Parmi les grandes villes de la région, c’est Shenyang qui connaît la situation la plus difficile. La capitale provinciale du Liaoning, qui compte plus de six millions d’habitants et se trouve à 600 kilomètres au nord de Pékin, a pourtant longtemps été considérée comme l’une des villes les plus riches de Chine. En 1949, lors de la prise du pouvoir par les communistes, Shenyang, comme tout le Nord-Est, possédait une infrastructure et un tissu industriel qui n’avaient guère leur pareil en Chine. Cette région, la plus industrialisée du pays grâce à la colonisation russe et surtout japonaise, a longtemps financé par l’impôt le développement économique d’autres régions. L’Etat central a vécu sur les acquis de cette industrialisation précoce sans grand souci de moderniser les entreprises (2).

Aujourd’hui, les provinces du Nord-Est auraient bien besoin de l’aide de l’Etat central pour restructurer les mastodontes de l’économie étatique, mais elles doivent se débrouiller seules, ou presque. En effet, après de nombreuses hésitations, la Chine s’est décidée à réformer les entreprises d’Etat, dont le déficit pèse chaque année un peu plus lourd sur le budget national. Pour ce faire, le gouvernement central a décentralisé la gestion de la plupart d’entre elles en la confiant aux provinces et aux municipalités, tout en resserrant la politique du crédit. Résultat, les entreprises d’Etat sont contraintes de procéder à une restructuration et de licencier une partie de leur personnel. Partout en Chine, ces entreprises se transforment ou agonisent dans la douleur, mais dans une région où l’emploi étatique représente encore 50% de l’emploi urbain, la réforme prend des proportions dramatiques (3). Malgré des récoltes exceptionnelles dans les campagnes autour de la ville et de grosses dépenses d’infrastructure, la ville de Shenyang a connu en 1995 et 1996, des taux de croissance légèrement négatifs (-2%) (4).

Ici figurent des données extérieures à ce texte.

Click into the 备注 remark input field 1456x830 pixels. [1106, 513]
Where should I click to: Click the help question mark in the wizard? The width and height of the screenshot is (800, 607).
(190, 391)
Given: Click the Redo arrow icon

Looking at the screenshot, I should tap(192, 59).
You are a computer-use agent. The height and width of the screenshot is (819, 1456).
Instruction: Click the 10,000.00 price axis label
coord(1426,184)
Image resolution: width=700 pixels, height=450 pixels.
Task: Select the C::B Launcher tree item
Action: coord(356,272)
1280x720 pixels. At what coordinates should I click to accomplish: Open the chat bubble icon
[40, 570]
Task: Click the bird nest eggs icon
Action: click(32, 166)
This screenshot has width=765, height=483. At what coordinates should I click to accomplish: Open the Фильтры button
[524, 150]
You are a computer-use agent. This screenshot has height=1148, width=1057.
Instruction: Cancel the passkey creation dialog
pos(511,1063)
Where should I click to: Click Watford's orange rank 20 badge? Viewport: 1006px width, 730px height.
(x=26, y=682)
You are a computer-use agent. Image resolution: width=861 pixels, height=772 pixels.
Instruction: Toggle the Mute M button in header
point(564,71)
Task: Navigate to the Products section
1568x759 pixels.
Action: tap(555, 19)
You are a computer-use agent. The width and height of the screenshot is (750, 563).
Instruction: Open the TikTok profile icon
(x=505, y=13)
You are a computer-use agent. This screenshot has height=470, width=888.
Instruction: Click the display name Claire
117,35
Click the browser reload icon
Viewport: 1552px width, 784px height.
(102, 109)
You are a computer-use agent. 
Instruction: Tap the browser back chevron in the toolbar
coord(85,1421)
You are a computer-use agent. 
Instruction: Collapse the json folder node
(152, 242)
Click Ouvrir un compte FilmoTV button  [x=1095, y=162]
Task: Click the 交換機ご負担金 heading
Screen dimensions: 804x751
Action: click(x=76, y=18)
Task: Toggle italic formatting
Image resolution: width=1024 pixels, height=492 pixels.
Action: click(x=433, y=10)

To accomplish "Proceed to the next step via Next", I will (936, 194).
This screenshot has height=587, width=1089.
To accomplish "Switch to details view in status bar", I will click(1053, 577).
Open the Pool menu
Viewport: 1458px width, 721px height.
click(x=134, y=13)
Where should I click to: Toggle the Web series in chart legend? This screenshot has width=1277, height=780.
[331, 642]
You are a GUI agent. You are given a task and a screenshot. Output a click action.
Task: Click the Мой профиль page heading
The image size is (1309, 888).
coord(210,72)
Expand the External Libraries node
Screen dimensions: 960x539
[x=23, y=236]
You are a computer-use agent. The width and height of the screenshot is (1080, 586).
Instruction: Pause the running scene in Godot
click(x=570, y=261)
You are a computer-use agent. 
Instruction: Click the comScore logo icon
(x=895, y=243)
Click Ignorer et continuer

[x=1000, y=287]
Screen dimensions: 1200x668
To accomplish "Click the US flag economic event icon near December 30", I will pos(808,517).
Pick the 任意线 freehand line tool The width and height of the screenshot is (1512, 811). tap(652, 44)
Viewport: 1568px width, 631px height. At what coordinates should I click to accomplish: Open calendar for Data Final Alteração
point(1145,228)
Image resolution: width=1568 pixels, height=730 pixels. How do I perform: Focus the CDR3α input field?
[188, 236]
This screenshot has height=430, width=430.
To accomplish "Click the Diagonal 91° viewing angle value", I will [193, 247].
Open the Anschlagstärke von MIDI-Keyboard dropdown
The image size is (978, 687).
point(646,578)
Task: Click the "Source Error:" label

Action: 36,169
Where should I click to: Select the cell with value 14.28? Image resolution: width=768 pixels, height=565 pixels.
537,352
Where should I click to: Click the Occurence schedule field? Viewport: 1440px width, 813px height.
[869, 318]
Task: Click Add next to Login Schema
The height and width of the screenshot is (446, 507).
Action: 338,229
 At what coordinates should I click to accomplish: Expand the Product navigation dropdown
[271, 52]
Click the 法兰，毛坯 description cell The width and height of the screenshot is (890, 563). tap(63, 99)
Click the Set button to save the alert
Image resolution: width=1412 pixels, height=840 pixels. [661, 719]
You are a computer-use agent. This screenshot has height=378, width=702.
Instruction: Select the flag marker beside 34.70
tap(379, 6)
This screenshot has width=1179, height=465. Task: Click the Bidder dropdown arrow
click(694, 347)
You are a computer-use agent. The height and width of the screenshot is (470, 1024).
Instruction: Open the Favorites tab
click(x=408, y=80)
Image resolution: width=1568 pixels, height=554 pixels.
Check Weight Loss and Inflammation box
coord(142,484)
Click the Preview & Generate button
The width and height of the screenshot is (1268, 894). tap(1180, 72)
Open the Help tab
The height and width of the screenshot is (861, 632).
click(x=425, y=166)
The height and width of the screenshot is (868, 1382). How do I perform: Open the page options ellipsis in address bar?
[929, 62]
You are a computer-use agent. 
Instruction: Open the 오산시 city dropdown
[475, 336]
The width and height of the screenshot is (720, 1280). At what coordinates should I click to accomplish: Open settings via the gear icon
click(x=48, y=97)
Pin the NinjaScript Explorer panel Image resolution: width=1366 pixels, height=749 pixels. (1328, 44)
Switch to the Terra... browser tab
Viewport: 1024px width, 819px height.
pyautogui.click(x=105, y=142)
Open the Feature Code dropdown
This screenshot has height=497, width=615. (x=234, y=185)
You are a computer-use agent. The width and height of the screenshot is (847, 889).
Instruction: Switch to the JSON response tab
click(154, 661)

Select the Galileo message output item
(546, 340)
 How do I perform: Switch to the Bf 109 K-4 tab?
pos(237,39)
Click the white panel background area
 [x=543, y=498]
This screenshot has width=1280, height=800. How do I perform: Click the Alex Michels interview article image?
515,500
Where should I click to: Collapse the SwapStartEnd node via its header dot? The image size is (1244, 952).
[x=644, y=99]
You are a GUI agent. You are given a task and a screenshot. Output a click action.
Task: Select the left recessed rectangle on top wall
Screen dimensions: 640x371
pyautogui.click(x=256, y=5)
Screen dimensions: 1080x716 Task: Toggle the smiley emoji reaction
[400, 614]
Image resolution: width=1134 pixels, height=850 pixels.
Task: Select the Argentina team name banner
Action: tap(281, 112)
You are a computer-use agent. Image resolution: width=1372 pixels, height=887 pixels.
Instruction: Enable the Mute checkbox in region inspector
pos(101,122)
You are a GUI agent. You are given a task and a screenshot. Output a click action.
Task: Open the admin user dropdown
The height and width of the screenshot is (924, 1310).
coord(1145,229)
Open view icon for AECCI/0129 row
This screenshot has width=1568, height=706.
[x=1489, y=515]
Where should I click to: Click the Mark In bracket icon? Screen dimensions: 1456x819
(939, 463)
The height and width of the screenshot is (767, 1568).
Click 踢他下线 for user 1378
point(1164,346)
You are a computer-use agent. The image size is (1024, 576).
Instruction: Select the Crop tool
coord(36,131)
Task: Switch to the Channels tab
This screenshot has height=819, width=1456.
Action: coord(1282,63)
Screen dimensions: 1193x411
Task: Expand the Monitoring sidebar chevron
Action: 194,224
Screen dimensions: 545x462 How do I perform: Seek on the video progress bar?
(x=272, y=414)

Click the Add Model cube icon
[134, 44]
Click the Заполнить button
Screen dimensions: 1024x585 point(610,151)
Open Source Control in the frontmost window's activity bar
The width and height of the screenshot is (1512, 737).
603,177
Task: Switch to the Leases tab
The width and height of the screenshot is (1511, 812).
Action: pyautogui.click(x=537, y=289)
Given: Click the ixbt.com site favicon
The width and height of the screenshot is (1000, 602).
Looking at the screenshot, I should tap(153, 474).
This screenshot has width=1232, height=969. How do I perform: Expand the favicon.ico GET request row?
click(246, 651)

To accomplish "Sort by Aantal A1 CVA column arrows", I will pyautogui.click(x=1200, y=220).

Depuis le début de l’année, la situation semble évoluer quelque peu. Un nouveau maire, Mu Suixin, a été désigné et le gouvernement central a voté de nouveaux crédits pour aider la transformation des entreprises d’Etat de la province. Une somme de 4,2 milliards de yuans, ainsi que 20% des 300 milliards votés par l’Assemblée nationale populaire pour les entreprises d’Etat sont destinés à la seule province du Liaoning (5).

Une ville de marché

La première chose qui frappe en arrivant à Shenyang, c’est l’abondance des marchés. Ils ne sont pourtant pas comme au sud l’expression du dynamisme de l’économie mais celle de sa faillite. Les marchés improvisés qui s’étendent le long de nombreux trottoirs de la ville sont le fait d’ouvriers des entreprises d’Etat qui doivent s’improviser commerçants pour survivre. Pour la plupart encore officiellement employés des entreprises d’Etat de la ville, ils ne se sont pas jetés dans la mer de l’économie de marché (xia hai); ils y ont été jetés (xia gang). Ces naufragés de l’économie étatique n’ont d’autre solution que de vendre ce qui leur tombe sous la main, pour tenter d’améliorer l’ordinaire. Ainsi, sur les marchés de Shenyang, on trouve un bric-à-brac indescriptible. Certains y vendent les livres, les habits, ou la vaisselle qu’ils ont accumulés chez eux au cours d’une vie. D’autres volent dans leur entreprise tout ce qui peut avoir une valeur marchande et le revendent dans la rue. Ainsi, les outils, les vis, les écrous, les récipients, les tuyaux, les habits, les radiateurs, les lampes des usines en difficulté se retrouvent sur le marché pour payer les salaires des employés. Le soir, ce sont encore les “surplus” des entreprises d’Etat qui sont revendus sur le trottoir, marchandises que les vendeurs ont pu obtenir d’un parent ou dans les marchés en gros de la capitale provinciale.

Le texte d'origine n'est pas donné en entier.